Türk Dünyası’nın büyük bir coşkuyla kutladığı, Türk soylu halkların ortak bayramı olan nevruz, tabiatın canlanmasını, yeniden dirilişi ifade eder. Farsça bir terkip olup “Nev” yeni “ruz” gün “nevruz” yeni gün anlamına gelir. Nevruz gece ile gündüzün eşit olduğu, gün dönümü olarak da adlandırılan, ilkbaharın geldiği 21 Mart gününe tekabül eder.

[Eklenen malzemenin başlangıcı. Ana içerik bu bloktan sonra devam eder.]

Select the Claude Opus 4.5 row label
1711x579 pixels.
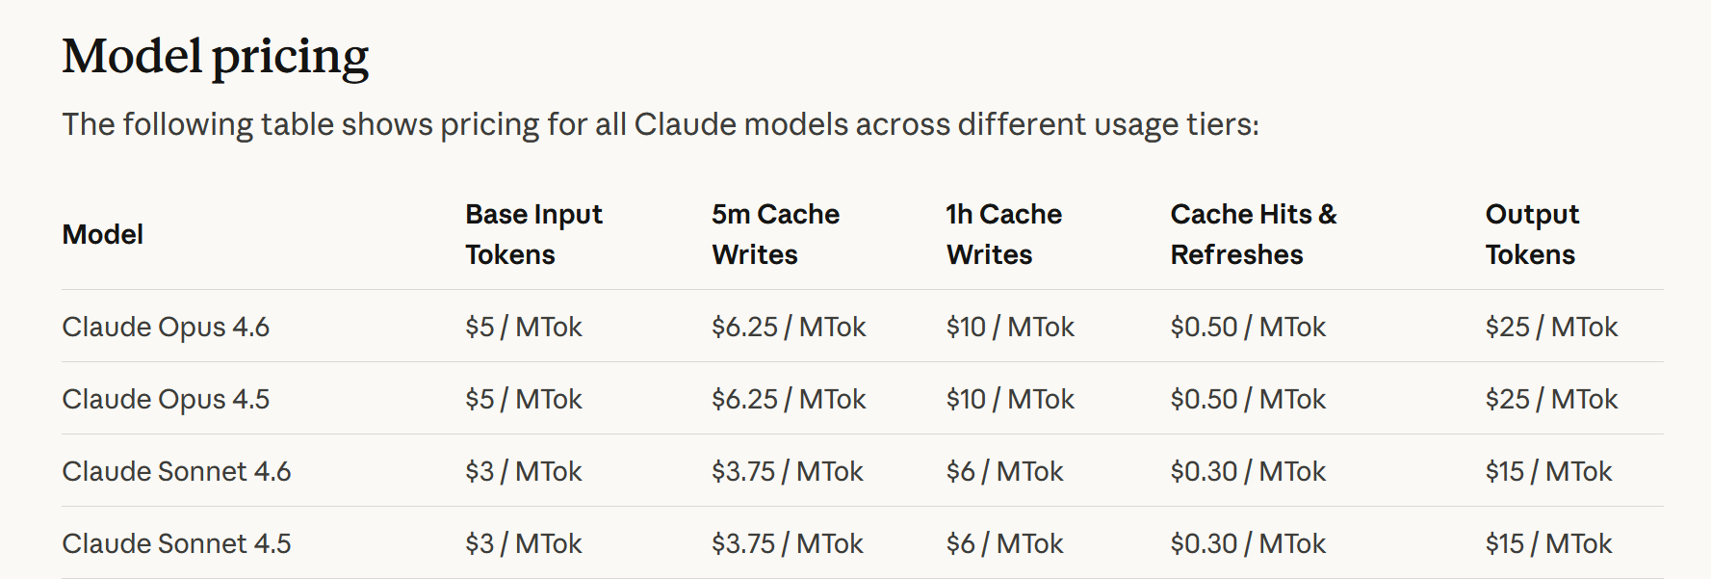(x=166, y=400)
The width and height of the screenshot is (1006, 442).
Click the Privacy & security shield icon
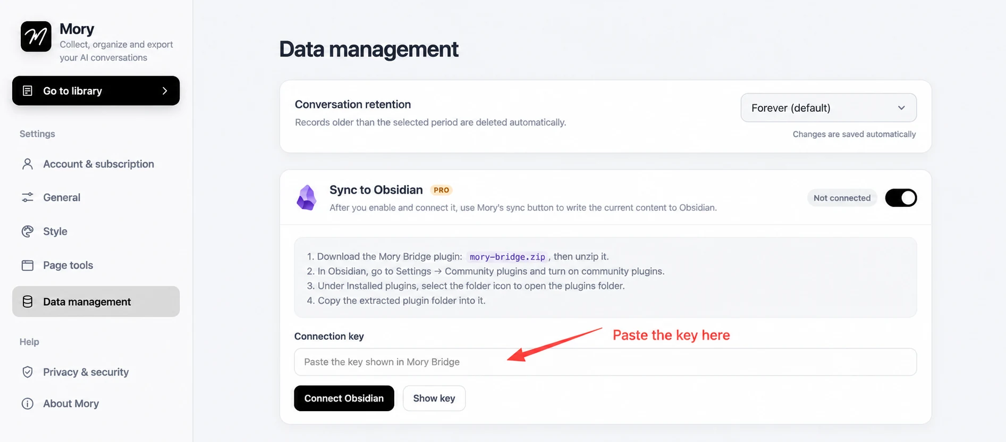coord(28,372)
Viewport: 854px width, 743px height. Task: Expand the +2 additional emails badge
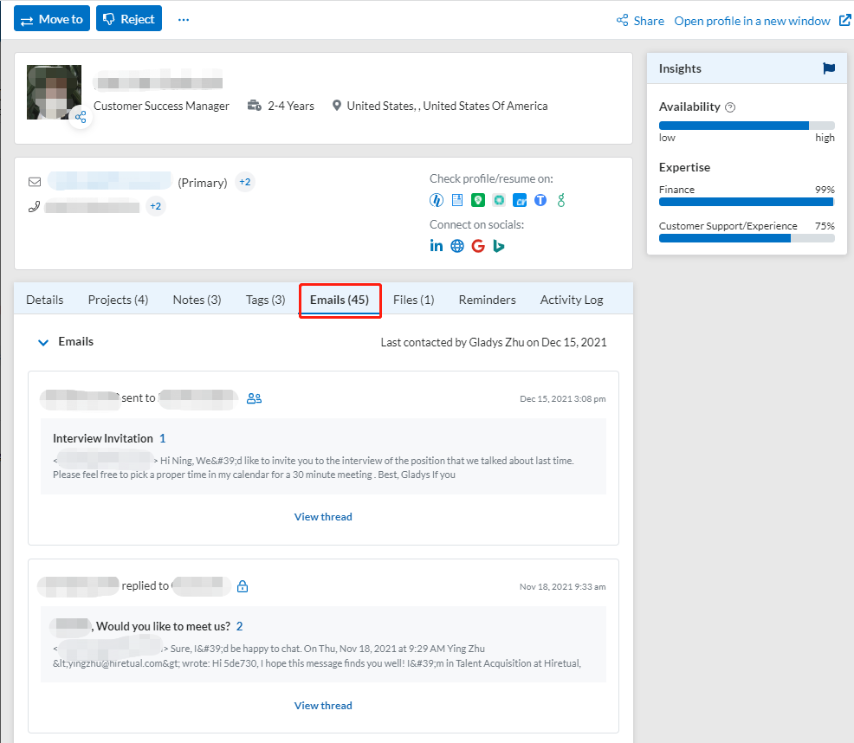pos(245,183)
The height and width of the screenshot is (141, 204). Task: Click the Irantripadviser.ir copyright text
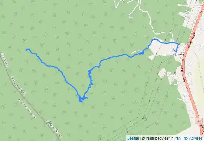pos(158,138)
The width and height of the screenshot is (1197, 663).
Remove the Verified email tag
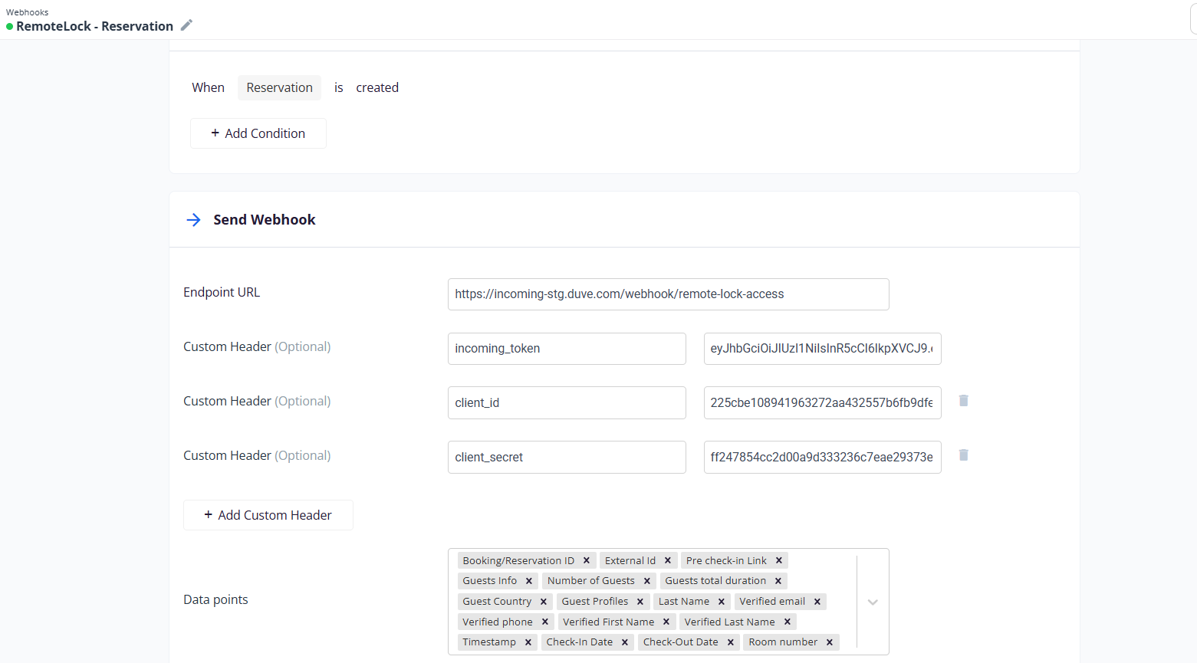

Güneşin koç burcuna girdiği gündür. Rumi takvimde Mart’ın 9’una rastladığı için halk arasında Mart 9’u diye anılır. Nevruz ile tabiat yeniden doğar ve yeni bir hayat başlar. Nevruz günü, aynı zamanda iyilik ve bereketi temsil eden baharla, kötülük ve sıkıntıyı temsil eden kışın mücadelesini sembolize eder. Türk milletinin ata ve ana yurdunda baharın başlangıç gününün yeri ve önemi hemen her devirde büyük olmuş ve o gün bayram olarak kabul edilmiştir. Nevruz yeni yılın, ilkbaharın, sevginin, neşenin, kardeşliğin başlangıcıdır. Nevruz bayramı ise, barış, hoşgörü, kardeşlik, dostluk bayramıdır. Nevruz bu yönüyle birlik ve beraberliğin de simgesi olmuştur.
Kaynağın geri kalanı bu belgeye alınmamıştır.